According to the eviction notice dated 05/05/2023, the facility based their eviction off failure to pay sums due for months 09/01/2022 until 04/01/2023.
Based on records review, R1 was in rehab for three (3) months and charged for monthly services. According to S2, Their admission agreement states that even if a resident is in rehab they continue payments, and therefore, the charges were warranted. However, the facility worked with R1 and credited the amount for the time R1 was in rehab. R1 was also admitted back to the facility after being in rehab.
According to R1's sign admission agreement, the following is stated: Fees during Absence: "If you are absent from the Community for any reason, such as, for a hospitalization, vacation, temporary nursing home care or rehabilitation, the Residency Agreement will remain effective and you will be charged the full Monthly Service Rate. There will be no reduction in the Meal Service Program until resident is absent from the Facility for thirty (30) continuous days. If you provide written notice of your intent to terminate the Agreement pursuant to Section IV, termination will be effective and charges will cease the later of the end of any applicable notice period or the removal of all of your personal belongings."

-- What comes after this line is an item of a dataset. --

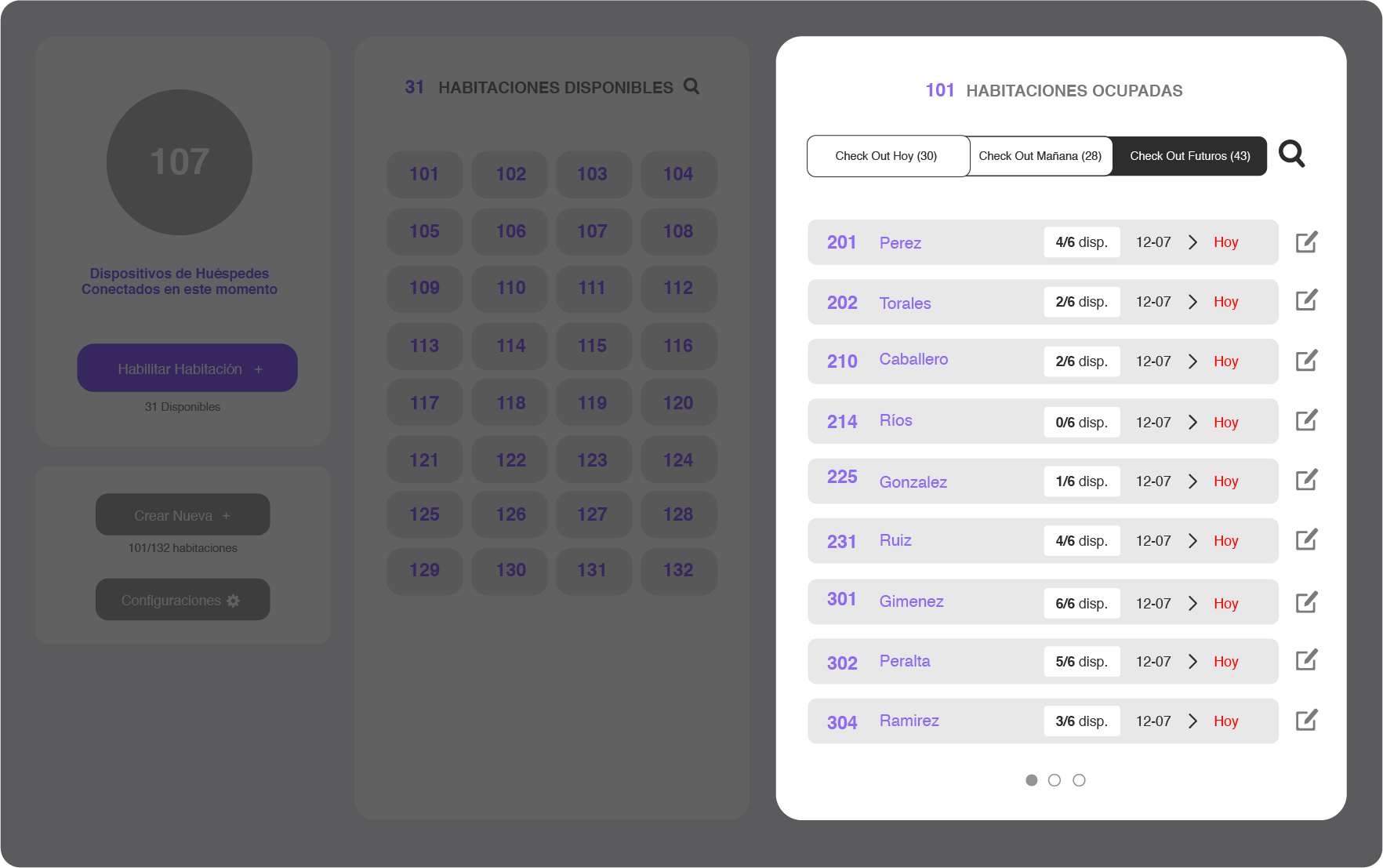Switch to Check Out Hoy tab
The image size is (1383, 868).
click(x=887, y=156)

Continues on LIC 9099 - C, page 3...
LPA Dolores attempted to obtained records regarding R1's case with law enforcement. LPA Dolores attempted to obtain records two times. Due to the case being open, the documentation could not be released; therefore, LPA Dolores was unable to obtain documentation.
Due to the above noted information, although the allegation may have happened or is valid, there is not a preponderance of evidence to prove the alleged violation(s) did or did not occur, and therefore the allegations are unsubstantiated. Per California Code of Regulations (CCRs) - Title 22, Division 6, Chapter 8, no deficiencies cited. An exit interview was held, and a copy of report was left at the facility.